For five consecutive days, A-10s from the 127th Wing conducted operations from separate locations across the state, including Cherry Capital Airport in Traverse City, Grayling Army Airfield, Oscoda-Wurtsmith Airport, Alpena Combat Readiness Training Center, and Battle Creek Executive Airport. This event, known as Northern Agility 22-2 and nested under the broader exercise plan for Northern Strike 22, demonstrates logistics under attack and joint integration in ACE, which is the ability to execute missions quickly in unpredictable ways. The significance of these events was underscored Aug. 11, when Integrated Combat Turns at Alpena CRTC were observed in person by Secretary of the Air Force Frank Kendall.
“Northern Agility incorporated seamlessly with Northern Strike shows how ACE can be integrated into the joint fight,” said U.S. Air Force Brig. Gen. Bryan Teff, commander of the Michigan Air National Guard. “Northern Strike provides the perfect backdrop for Michigan to continue moving key Air Force doctrines forward as a center of excellence for ACE.”
Throughout the event, A-10 aircraft were fueled and serviced by personnel assigned to Alpena CRTC, Camp Grayling Joint Maneuver Training Center, Fort Custer Training Center, the 127th Wing, the Florida National Guard’s 1-111th General Support Aviation Battalion, the Oklahoma Air National Guard’s 137th Special Operations Wing, and the 471st Marine Wing Support Squadron. U.S. Army Heavy Expanded Mobility Tactical Trucks (HEMTT) were utilized to support fueling, while A-10 maintainers were transported to each operating location aboard CH-47 Chinook helicopters from the Michigan and Florida Army National Guard, C-130H aircraft from the 436 Transport Squadron of the Royal Canadian Air Force and the Illinois Air National Guard’s 182d Airlift Wing. Additionally, MC-130H aircraft from the 15th Special Operations Squadron, Hurlburt Field, Florida, participated in training designed to further ACE and Multi-capable Airmen.

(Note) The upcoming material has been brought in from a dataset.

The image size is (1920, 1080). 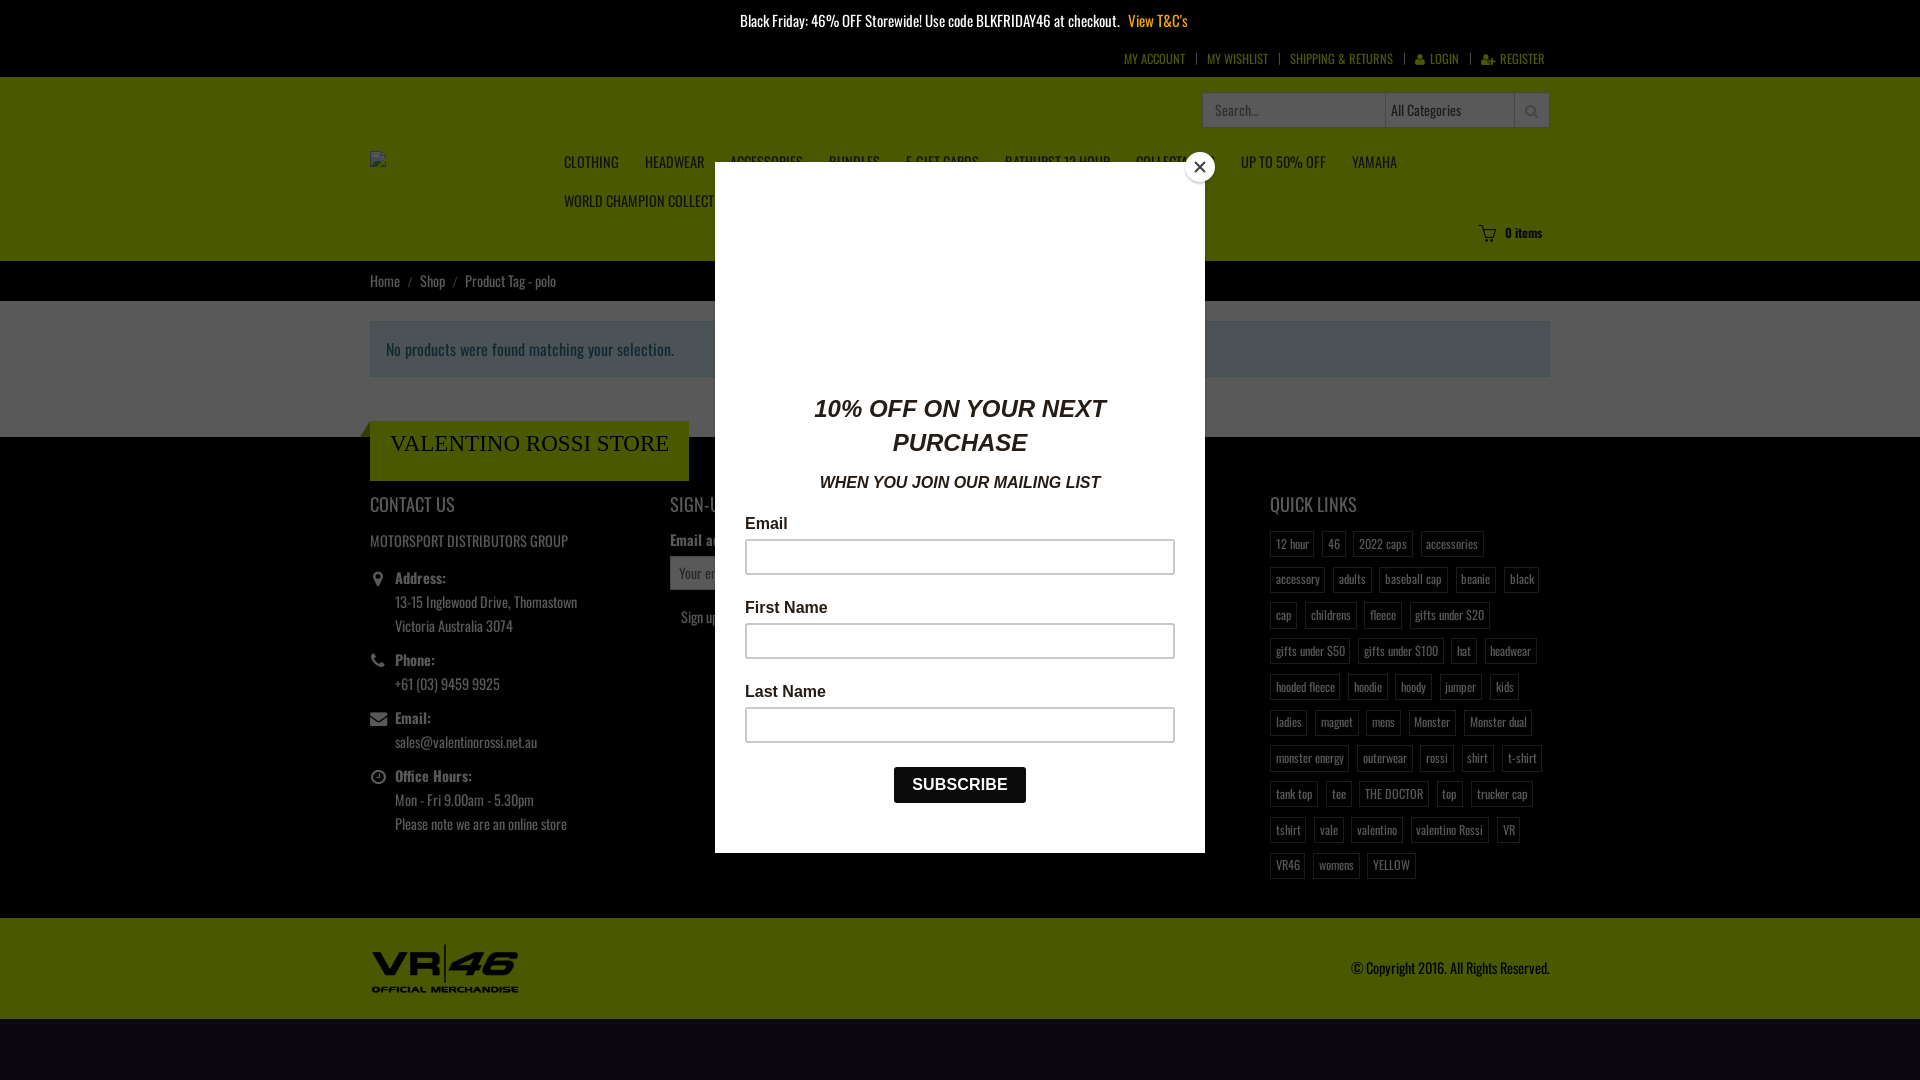 What do you see at coordinates (464, 741) in the screenshot?
I see `'sales@valentinorossi.net.au'` at bounding box center [464, 741].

Additionally, The Kelly Johnson Joint All-Domain Innovation Center teamed with industry partners during Northern Agility 22-2. They demonstrated numerous technologies for augmented reality to enhance the multi-capable Airman concept, rapid integration of the Command & Control ecosystem, Synthetic Aperture Radar, Advanced Threat Detection and Visualization and other capabilities.
The Kelly Johnson Joint All-Domain Innovation Center, based at Selfridge Air National Guard Base in Macomb County, Michigan, is a living laboratory where new ideas and technologies are born, tested, and evaluated for the future war fight. Michigan is also home to the National All-Domain Warfighting Center (NADWC), making the state an engine for testing and innovation across the Department of Defense.
“This week was a milestone for ACE, conducting what we believe are the first-ever joint ICTs and working with the U.S. Army to get fuel into austere locations utilizing their specialized HEMTT equipment and logistics under attack procedures,” said U.S. Air Force Lt. Col. Brian Wyrzykowski, lead operations planner for Northern Agility 22-2. “From our Canadian allies providing airlift support and logistics to our Marine and Army partners delivering and connecting fuel services for our A-10 aircraft, it was a true team effort that made Northern Agility 22-2 a success.”